▸ BRIEF:
Your answer should be every line with the word "Singapore", copied from the data below.

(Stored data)
————————

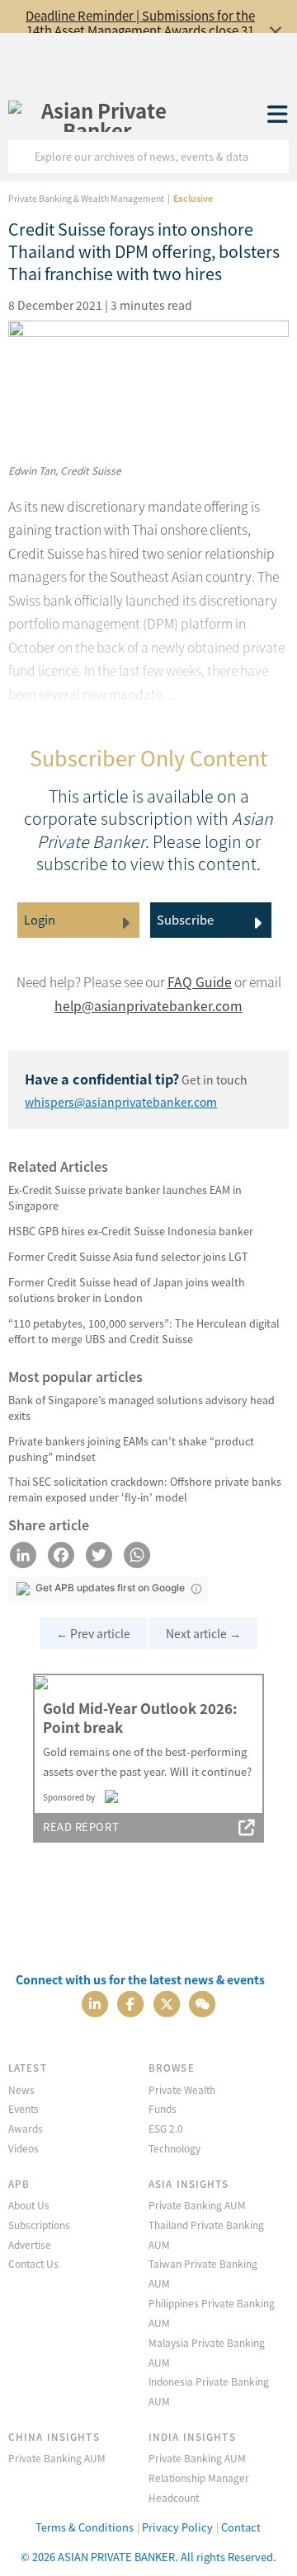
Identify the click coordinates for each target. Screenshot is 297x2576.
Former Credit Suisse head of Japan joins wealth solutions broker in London (126, 1289)
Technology (174, 2148)
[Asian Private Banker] (97, 115)
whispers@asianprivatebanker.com (121, 1102)
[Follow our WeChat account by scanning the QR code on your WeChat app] (202, 2003)
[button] (196, 1589)
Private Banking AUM (197, 2205)
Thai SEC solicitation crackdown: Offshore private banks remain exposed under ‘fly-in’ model (144, 1489)
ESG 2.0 (165, 2128)
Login (39, 919)
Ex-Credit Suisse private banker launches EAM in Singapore (125, 1197)
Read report (81, 1826)
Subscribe (185, 919)
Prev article (93, 1633)
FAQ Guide (199, 981)
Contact (241, 2527)
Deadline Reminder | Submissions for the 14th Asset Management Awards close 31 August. (140, 30)
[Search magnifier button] (272, 156)
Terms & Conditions (84, 2527)
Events (23, 2108)
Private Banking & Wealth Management (86, 198)
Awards (25, 2128)
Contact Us (33, 2263)
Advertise (29, 2244)
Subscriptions (39, 2225)
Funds (162, 2108)
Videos (23, 2148)
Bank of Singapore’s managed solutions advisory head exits (141, 1407)
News (21, 2089)
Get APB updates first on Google (110, 1587)
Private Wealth (181, 2089)
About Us (29, 2205)
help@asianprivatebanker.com (148, 1005)
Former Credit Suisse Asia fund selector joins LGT (128, 1256)
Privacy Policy (177, 2527)
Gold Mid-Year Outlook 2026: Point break (140, 1718)
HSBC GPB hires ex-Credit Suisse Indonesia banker (130, 1231)
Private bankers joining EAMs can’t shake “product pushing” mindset (131, 1448)
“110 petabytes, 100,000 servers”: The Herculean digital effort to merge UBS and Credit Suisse (144, 1331)
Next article (203, 1633)
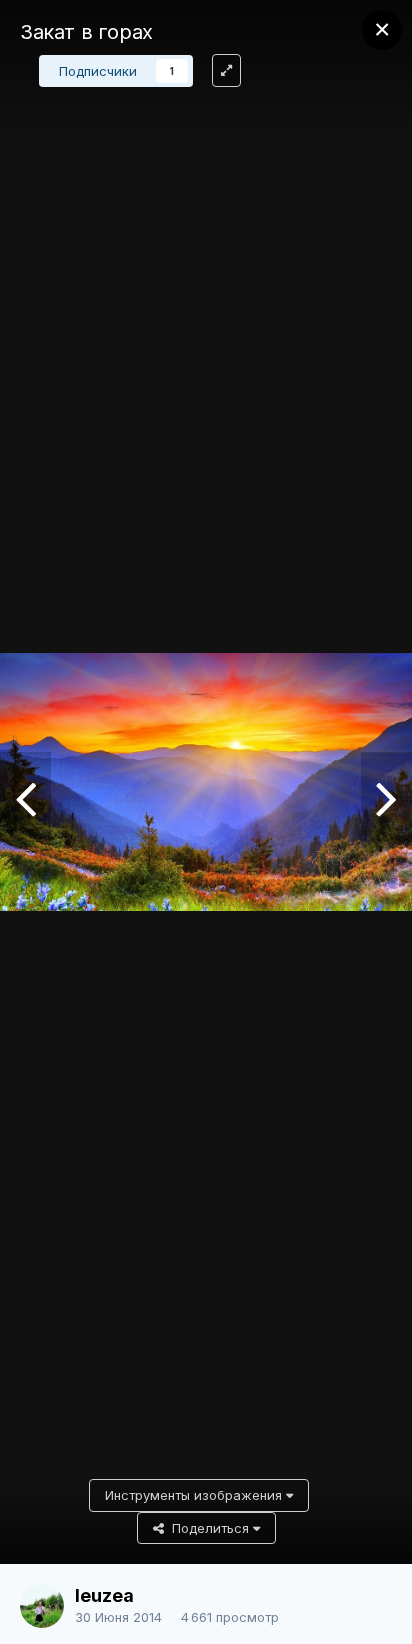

————————

▸ EXERCISE ANSWER:
Ex-Credit Suisse private banker launches EAM in Singapore (125, 1197)
Bank of Singapore’s managed solutions advisory head exits (141, 1407)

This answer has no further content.